Clearly, the soybean farmer needs to make big changes. He can't influence the market price. But a solution might be raising his yield by using different seed or fertilizer. Syngenta software "benchmarks" the field's soybean production per acre compared with other areas on the same farm, and unnamed competing spreads in the region, and also shows the products the best farms are using to achieve superior yields. It also shows rental rates for similar properties.

It's crucial for farmers to choose the most profitable crops for each field. And the numbers from a nearby farm show that the soybean farmer might be better off replanting his field with corn. Here are the far better numbers on the 259 acres this farmer has planted with corn.

Unsurprisingly, his revenues--$221,147 last year--are much bigger, in part because his farm is more than twice as large. It's the per acre figures that tell the story. Even though corn prices at $3.60 per bushel were one-third those of soybeans, the corn farmer more than made up for the difference in bountiful production. His sales were $854 per acre, 39.5% higher than the soybean farmer's. Material and labor cost per dollar of revenues per acre were the same as the soybean farmer's.
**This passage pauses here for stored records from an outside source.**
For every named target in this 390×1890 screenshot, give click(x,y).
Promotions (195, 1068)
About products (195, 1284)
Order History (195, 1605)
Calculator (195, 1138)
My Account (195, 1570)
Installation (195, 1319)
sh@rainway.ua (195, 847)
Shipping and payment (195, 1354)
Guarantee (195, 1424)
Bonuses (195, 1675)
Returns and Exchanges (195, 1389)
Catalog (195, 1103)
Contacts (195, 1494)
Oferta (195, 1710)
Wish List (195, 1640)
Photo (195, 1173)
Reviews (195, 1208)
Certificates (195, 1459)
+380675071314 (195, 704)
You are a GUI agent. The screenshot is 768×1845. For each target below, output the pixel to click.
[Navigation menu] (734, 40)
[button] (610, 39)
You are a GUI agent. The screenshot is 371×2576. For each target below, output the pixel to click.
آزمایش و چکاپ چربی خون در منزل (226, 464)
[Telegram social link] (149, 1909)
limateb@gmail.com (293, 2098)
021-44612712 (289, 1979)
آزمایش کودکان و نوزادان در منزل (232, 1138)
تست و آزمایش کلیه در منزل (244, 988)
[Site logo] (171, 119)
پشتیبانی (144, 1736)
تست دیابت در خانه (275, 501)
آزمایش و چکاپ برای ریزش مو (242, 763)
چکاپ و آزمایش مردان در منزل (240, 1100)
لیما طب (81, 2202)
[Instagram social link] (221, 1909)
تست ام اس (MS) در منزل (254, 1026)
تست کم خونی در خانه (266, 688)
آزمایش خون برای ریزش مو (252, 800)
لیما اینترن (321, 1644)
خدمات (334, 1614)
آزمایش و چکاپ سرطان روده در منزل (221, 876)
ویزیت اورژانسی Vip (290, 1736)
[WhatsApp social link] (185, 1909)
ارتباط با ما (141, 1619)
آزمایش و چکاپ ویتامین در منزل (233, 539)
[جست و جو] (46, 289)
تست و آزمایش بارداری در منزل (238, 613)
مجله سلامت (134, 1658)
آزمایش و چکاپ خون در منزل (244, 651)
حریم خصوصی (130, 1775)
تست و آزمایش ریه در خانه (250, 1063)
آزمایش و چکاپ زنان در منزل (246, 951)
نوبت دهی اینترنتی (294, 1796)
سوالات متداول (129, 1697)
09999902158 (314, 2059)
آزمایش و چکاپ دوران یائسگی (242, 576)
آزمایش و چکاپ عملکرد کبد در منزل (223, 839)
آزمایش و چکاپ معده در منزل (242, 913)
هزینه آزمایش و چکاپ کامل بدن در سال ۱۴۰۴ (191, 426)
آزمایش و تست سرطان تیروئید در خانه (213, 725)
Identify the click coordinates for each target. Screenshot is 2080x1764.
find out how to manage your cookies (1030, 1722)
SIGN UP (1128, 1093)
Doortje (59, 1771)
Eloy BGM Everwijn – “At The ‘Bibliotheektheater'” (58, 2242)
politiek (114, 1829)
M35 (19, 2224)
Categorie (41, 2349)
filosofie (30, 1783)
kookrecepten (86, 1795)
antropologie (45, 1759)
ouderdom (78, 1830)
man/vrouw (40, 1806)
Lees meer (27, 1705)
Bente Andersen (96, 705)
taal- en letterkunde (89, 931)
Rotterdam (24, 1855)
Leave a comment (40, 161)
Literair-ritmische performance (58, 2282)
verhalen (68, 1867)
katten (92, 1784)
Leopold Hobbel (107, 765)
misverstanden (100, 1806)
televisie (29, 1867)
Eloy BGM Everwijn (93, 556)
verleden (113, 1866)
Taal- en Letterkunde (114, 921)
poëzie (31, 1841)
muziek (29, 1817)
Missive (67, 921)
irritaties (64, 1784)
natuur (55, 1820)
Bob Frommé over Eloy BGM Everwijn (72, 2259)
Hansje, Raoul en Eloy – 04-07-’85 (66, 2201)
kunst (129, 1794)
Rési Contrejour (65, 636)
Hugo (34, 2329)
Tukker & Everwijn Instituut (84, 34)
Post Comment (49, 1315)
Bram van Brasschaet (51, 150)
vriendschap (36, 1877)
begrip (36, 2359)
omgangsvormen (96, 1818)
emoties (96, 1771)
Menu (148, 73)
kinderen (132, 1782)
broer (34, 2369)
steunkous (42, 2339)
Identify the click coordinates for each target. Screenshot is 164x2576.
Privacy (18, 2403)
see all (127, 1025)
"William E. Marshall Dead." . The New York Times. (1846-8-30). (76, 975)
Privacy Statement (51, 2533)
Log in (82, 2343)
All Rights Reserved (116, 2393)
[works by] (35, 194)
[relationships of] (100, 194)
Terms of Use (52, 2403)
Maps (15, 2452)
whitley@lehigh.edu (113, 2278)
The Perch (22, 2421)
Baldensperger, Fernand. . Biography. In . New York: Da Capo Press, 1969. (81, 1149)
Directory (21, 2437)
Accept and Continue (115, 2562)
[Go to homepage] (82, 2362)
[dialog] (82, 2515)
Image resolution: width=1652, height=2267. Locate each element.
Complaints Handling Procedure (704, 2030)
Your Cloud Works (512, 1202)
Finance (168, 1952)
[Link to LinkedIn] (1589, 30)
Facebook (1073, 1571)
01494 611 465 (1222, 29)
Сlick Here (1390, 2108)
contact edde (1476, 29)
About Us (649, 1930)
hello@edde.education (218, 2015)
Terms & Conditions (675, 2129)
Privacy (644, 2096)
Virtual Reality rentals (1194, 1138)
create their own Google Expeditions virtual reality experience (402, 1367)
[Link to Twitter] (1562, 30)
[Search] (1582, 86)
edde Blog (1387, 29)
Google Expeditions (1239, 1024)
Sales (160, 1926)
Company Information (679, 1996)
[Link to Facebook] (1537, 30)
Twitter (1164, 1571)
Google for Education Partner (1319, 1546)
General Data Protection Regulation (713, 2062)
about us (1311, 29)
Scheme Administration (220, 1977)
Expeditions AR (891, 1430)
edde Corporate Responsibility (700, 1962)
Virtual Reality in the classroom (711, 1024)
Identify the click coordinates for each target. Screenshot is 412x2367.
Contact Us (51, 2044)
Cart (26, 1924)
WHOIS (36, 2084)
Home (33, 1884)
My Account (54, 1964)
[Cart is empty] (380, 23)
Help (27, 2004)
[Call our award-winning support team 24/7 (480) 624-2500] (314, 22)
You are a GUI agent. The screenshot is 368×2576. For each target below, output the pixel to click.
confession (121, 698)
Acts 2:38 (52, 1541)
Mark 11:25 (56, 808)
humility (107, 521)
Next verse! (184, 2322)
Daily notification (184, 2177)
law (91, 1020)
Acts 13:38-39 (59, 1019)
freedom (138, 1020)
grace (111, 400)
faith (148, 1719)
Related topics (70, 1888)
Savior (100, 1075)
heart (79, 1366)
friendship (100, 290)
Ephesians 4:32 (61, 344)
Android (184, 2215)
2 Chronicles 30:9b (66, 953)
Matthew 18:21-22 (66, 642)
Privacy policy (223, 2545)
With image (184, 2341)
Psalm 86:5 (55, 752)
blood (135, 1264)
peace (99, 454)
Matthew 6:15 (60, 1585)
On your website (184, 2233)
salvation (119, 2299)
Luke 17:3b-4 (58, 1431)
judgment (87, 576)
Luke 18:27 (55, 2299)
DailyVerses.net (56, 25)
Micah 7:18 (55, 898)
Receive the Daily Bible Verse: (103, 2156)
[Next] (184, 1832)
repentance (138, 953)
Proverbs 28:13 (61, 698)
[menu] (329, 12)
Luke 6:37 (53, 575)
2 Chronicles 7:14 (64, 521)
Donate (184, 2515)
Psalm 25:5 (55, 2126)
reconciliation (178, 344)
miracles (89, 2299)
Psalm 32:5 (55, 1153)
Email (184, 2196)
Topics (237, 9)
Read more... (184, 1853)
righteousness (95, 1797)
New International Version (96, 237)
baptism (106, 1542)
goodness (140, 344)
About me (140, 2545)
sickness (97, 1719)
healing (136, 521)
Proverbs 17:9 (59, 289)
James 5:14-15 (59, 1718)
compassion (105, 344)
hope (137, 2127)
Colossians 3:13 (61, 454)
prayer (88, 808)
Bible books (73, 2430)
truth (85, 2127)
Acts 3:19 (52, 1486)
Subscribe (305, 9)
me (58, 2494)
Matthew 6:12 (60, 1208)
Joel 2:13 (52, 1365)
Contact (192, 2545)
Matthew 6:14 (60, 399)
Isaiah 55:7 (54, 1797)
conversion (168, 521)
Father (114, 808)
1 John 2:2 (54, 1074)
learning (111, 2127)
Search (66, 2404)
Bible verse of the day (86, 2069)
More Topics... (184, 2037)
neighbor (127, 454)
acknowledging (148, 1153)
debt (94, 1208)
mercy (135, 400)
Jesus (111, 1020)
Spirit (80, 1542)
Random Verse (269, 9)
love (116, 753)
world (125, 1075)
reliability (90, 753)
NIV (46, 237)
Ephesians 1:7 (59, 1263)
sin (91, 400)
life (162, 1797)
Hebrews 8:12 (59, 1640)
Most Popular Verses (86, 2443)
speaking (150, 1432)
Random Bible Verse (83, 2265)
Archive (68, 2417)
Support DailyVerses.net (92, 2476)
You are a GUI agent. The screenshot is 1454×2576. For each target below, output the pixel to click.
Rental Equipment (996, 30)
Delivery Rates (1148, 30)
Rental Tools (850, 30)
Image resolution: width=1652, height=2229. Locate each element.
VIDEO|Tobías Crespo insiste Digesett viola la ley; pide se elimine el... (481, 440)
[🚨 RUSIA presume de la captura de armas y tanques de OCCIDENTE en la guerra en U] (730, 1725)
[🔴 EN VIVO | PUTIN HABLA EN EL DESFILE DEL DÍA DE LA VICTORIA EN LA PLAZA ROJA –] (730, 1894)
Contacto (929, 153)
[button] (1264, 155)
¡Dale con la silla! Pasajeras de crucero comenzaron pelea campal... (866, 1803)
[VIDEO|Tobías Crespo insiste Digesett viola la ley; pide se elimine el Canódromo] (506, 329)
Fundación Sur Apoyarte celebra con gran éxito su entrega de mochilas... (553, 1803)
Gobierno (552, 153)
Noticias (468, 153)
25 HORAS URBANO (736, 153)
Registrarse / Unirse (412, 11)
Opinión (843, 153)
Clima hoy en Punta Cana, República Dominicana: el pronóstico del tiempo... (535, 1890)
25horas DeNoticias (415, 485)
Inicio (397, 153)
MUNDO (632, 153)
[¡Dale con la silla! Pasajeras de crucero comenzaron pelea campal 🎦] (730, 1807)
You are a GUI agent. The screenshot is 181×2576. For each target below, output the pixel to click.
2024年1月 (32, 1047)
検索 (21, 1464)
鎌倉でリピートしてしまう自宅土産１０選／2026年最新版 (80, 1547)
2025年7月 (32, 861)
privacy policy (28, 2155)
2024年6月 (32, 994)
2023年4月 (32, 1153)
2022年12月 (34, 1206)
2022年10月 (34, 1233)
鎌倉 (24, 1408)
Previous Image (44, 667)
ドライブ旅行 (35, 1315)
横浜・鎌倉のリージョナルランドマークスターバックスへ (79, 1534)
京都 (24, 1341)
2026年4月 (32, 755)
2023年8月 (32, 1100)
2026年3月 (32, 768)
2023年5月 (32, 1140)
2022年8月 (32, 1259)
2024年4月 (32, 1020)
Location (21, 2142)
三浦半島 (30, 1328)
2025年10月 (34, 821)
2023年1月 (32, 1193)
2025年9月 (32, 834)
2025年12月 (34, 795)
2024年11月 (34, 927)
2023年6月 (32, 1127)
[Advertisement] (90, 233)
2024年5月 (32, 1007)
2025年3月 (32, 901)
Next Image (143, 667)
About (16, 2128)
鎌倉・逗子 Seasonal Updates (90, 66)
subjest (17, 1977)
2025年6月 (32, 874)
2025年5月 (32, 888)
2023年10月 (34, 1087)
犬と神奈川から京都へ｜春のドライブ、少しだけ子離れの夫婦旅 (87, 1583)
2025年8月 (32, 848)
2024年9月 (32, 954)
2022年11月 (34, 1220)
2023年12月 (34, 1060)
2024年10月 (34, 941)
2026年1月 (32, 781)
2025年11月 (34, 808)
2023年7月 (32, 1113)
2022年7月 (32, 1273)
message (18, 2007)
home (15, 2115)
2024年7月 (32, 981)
Besides the superior yield that generated much bigger revenues per acre, the big factor was rent. The two farmers paid the same amount, $350 per acre. But the corn producer could afford it and his soybean neighbor couldn't: That figure represented only 41% of the corn producer's revenue per acre, versus 57% for the soybean farmer. The corn purveyor earned a sizable $153 per acre after all expenses, compared to a profit drought for the soybean farmer.

The breakdown arrays the soybean farmer's best options. He can negotiate with his landlord to lower the rent, arguing that soybeans won't sustain a charge of $350 per acre. He can examine whether the different seed or fertilizer used by rivals generate the much higher yield needed to make the field profitable. Or he can replace soybeans with corn.

Farmers are getting comfortable viewing their spreads as a patchwork of profit centers. "I tell farmers that to be better farm managers, you need to know your numbers on a field by field basis," says Burdett. AgriEdge is now Syngenta's fastest growing business, accounting for $500 million of its $12.1 billion in sales. The product now serves 19 million acres. That's more than 2% of all the farmland in the U.S. and AgriEdge's domain is growing at over 25% a year. Nothing harvests cash from the back forty like big data.